I mostly agree (and use void* myself), but I don't 100% agree on the last point. There are a bunch of algorithms that are conceptually generic, but get a significant speed-up if type-specialized to certain types, mostly numeric ones. For example, I think STL's type-specializing sort is a pretty reasonable default, while C suffers from having only a non-type-specializing sort built in, which ends up much slower if you're sorting, say, an array of integers. Same with a bunch of machine-learning algorithms that work on generic comparable types, but work much faster if you type-specialize them to integer or double, the way C++ templates would do. That's the main use case I see those terrible C macro approaches used for. An alternative I've seen is to actually generate the type-specialized variants ahead-of-time using some external templating or macro system, or even some hacked-up Perl script.
Fast atomic types support is indeed a good reason to do this sort of hackery - that's one of the reason why it is used in kernels. The difference of performance hashmap/vectors/sets between void* and int-specialized can be very significant (easily up to one order of magnitude if not more in some real cases).

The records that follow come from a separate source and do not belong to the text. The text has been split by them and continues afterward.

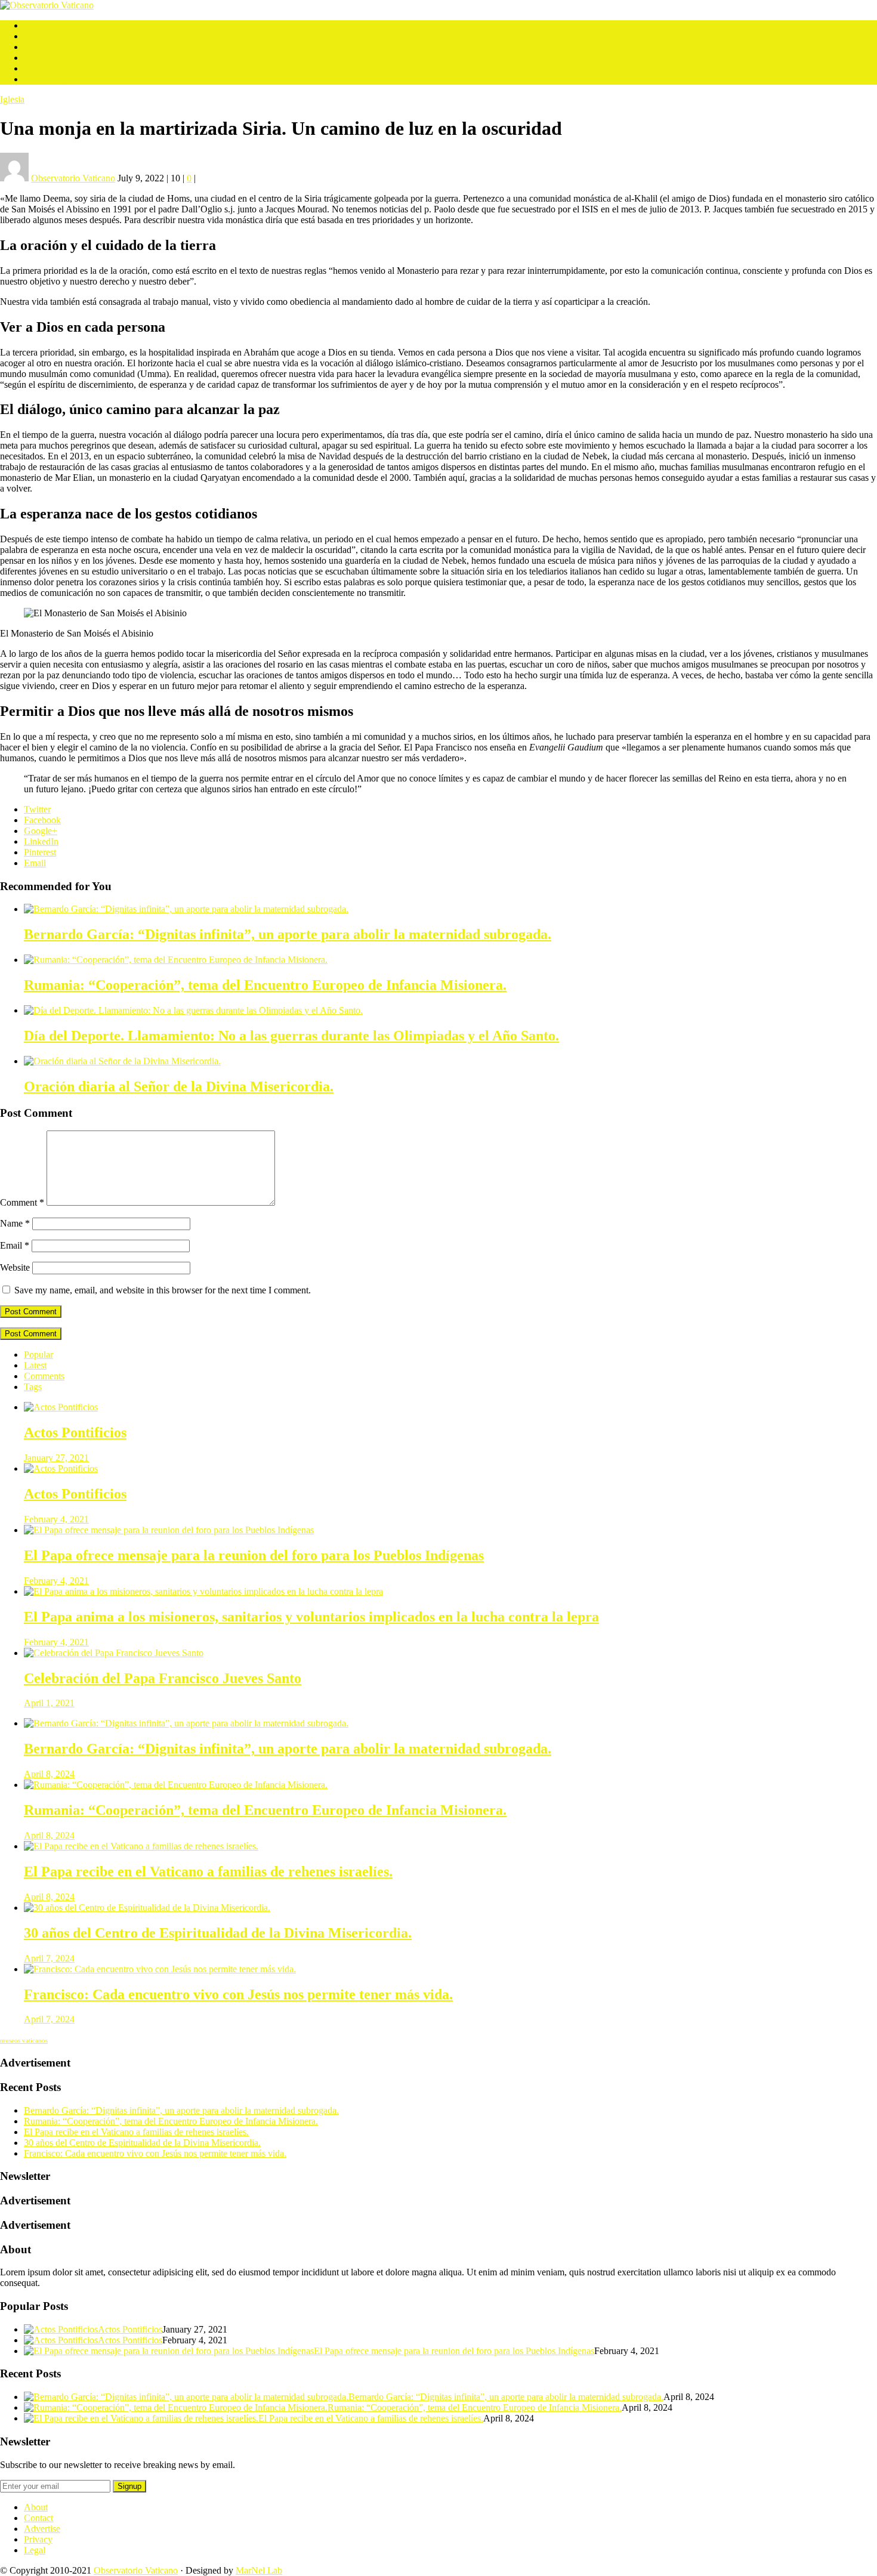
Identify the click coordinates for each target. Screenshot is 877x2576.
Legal (34, 2550)
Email (35, 863)
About (36, 2507)
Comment (22, 1202)
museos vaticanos (24, 2040)
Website (15, 1267)
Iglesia (36, 47)
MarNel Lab (259, 2570)
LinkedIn (41, 841)
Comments (44, 1376)
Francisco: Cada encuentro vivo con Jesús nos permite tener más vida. (155, 2153)
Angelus (39, 68)
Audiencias (45, 57)
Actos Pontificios (56, 79)
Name (15, 1223)
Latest (35, 1365)
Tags (33, 1387)
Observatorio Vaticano (136, 2570)
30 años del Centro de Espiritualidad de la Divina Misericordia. (142, 2143)
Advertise (42, 2529)
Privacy (38, 2539)
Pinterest (40, 852)
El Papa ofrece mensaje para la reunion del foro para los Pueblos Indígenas (454, 2351)
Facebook (42, 820)
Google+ (40, 831)
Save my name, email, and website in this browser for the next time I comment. (162, 1290)
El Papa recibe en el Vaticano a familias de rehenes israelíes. (136, 2132)
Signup (129, 2486)
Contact (38, 2518)
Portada (38, 25)
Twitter (37, 809)
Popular (38, 1354)
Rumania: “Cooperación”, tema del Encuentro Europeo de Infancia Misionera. (171, 2121)
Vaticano (40, 36)
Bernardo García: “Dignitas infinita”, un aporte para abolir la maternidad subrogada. (181, 2110)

I wished there was a language (not C++) which could help for this kind of things. Unfortunately, it becomes difficult very fast. One interesting approach is K as suggested by some FreeBSD hackers, but it never went into production AFAIK (http://wiki.freebsd.org/K)
I'd question how much of that impact comes from specializing the collection code, and how much of it comes from allocation and locality. The temptation with void* collections is to malloc everything, which is lethal for performance, and one of the very few non-bug things I've come across whose fix actually yields a 10x performance improvement.
Memory allocation can indeed be amortized with specialized allocator, but that's not what I had in mind. The context I usually operate with is numerical computation, and the indirection cost is very high in those cases, especially when you can access memory in blocks if you use specialized allocator. It would be very hard to do well for sure. It is well known that allocator is one of the main weakness of the STL (one of the reason for the existence of Electronic Arts STL).
I am certainly not advocating doing this in general - I think the need for atomic support in generic collections is quite low (I have been investigating the issue recently to add fast and generic support for sparse matrices in scipy). I am pretty sure the macro, specialized ones used in freebsd (tree/queue.h) and linux (rbtree, list) have been benchmarked to hell, though, and would trust them more than most STL implementations.
Seriously, why not C++? It's just C with some stricter type checking. Pretend it's C, then judiciously grab a pair of angle brackets when you need them. No macros required.
C++ has portability issue (where portability does not mean supporting g++ and MSVC), poor interoperability, and is much harder to maintain in a distributed team of people with varying ability in the language (e.g. open source).
When those are not issues, C++ is appropriate. Otherwise, it is a pain.